EXCERPTED DATA:
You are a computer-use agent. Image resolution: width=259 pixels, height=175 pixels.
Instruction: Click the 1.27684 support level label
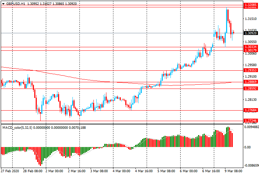pos(251,110)
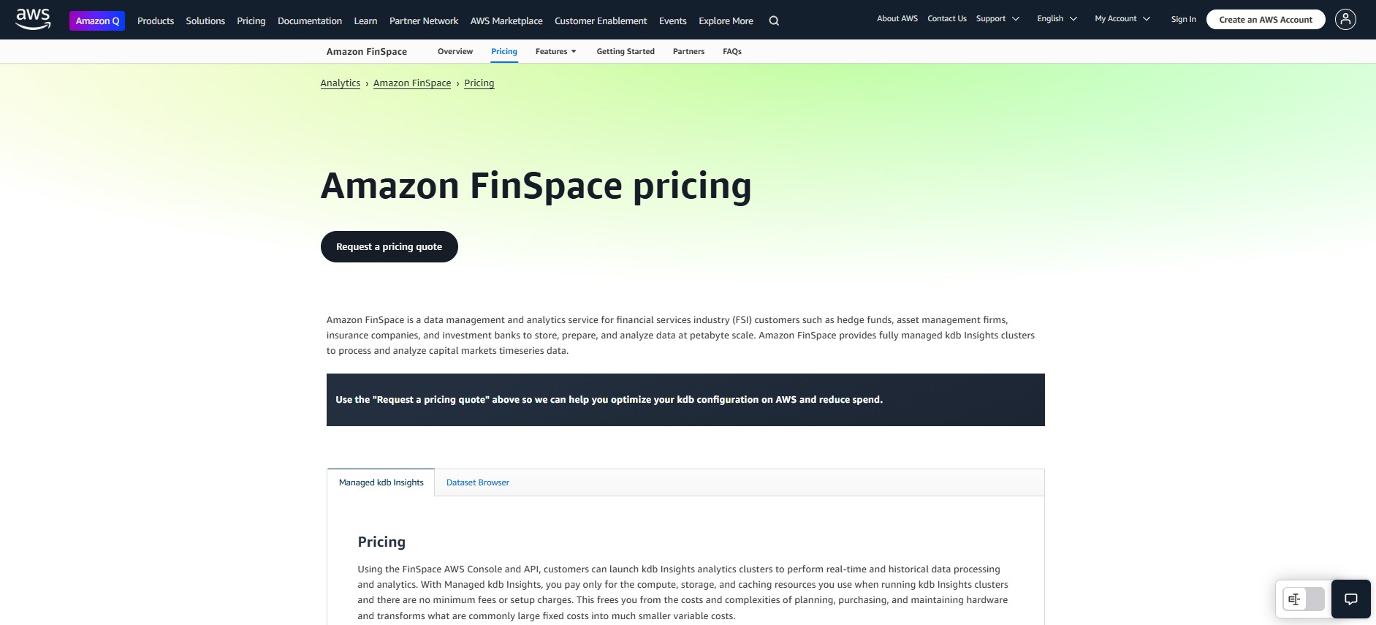The height and width of the screenshot is (625, 1376).
Task: Open the Products menu
Action: click(x=156, y=20)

WORK INSTRUCTIONS:
Please give an exact printout of all the records, pictures aside.

RESPONSE:
You are a computer-use agent. Image resolution: width=259 pixels, height=175 pixels.
Instruction: Click the 1.27684 support level label
pos(251,110)
The height and width of the screenshot is (625, 1376).
Task: Open the Products menu
Action: click(x=156, y=20)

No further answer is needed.